Ohne Europa kein dauerhafter Frieden

Die Reaktionen aus Europa ließen nicht lange auf sich warten. Frankreichs Außenminister Jean-Noël Barrot betonte:

„Es wird keinen gerechten und dauerhaften Frieden in der Ukraine ohne die Beteiligung der Europäer geben.“

Bundesaußenministerin Annalena Baerbock betonte gegenüber dem „Deutschlandfunk“, es dürfe keine Gespräche über die Köpfe der Ukrainer hinweg geben, und auch die Europäer müssten beteiligt werden.
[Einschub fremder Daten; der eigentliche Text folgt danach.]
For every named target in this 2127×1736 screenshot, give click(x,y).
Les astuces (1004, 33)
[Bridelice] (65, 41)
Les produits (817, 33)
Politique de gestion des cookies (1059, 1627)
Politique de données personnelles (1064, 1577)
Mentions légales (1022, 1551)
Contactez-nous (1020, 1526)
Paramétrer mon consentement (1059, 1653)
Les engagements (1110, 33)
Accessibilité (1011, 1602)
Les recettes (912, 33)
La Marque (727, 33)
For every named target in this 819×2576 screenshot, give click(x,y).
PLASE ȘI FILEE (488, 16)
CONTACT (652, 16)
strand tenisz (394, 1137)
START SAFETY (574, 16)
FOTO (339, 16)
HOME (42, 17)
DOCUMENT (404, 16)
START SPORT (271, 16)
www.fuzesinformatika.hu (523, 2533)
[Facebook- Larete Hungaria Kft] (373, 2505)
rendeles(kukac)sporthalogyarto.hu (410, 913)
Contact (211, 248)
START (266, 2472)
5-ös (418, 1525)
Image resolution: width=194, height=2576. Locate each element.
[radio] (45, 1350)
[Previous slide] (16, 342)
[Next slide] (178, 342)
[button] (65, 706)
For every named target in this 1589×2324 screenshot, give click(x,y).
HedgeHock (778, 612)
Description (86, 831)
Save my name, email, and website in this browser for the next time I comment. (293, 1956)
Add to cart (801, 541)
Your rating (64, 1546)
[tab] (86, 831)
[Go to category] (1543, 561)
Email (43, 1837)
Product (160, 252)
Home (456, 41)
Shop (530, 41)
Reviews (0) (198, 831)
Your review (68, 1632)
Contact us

„Europa hat Sanktionen gegen Russland verhängt, Europa investiert in die Verteidigung der Ukraine und Europa wird den Wiederaufbau des Landes finanzieren“, betonte der estnische Verteidigungsminister Hanno Pevkur laut dem Onlineportal „Euractiv“. Daher sei es nicht hinnehmbar, dass der Kontinent außen vor bleibe.

Auch der niederländische Verteidigungsminister Ruben Brekelmans argumentierte laut „Euractiv“, dass Europa die Instanz sein werde, die langfristige Sicherheitsgarantien für die Ukraine bereitstellt: „Es gibt keine andere Möglichkeit, als mit am Tisch zu sitzen.“

Litauens Verteidigungsministerin Dovilė Šakalienė betonte, dass Europa auch eine militärische Verantwortung trage: „Es liegt an uns, ob wir außen vor bleiben oder ob wir den Erwartungen gerecht werden und unsere tatsächliche Fähigkeit unter Beweis stellen, für die Ukraine zu kämpfen, für unsere eigene Freiheit zu kämpfen.“

In zehn bis 15 Jahren NATO noch stärkstes Bündnis?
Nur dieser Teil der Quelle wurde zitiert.